Records for processing —
----

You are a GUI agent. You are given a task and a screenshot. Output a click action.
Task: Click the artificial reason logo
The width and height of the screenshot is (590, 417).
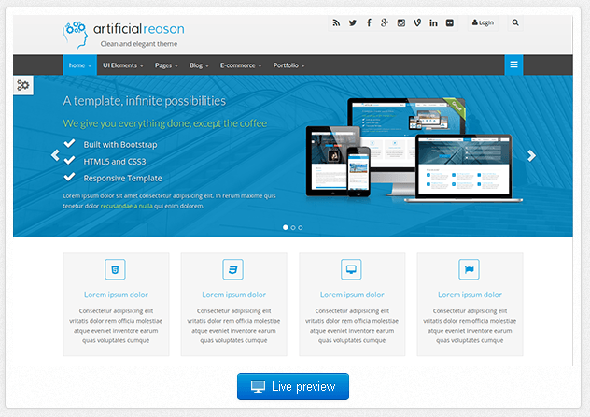pyautogui.click(x=124, y=34)
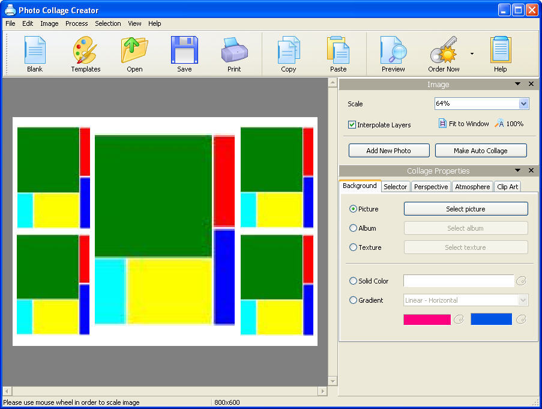Click the Select picture button
The height and width of the screenshot is (409, 542).
pyautogui.click(x=466, y=208)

----

What to do — Leave out the pictures and retype every line above exactly.

Result of the task —
You are a GUI agent. You are given a task and a screenshot. Output a click action.
Task: Click the artificial reason logo
The width and height of the screenshot is (590, 417).
pyautogui.click(x=124, y=34)
Click the Select picture button
The height and width of the screenshot is (409, 542).
pyautogui.click(x=466, y=208)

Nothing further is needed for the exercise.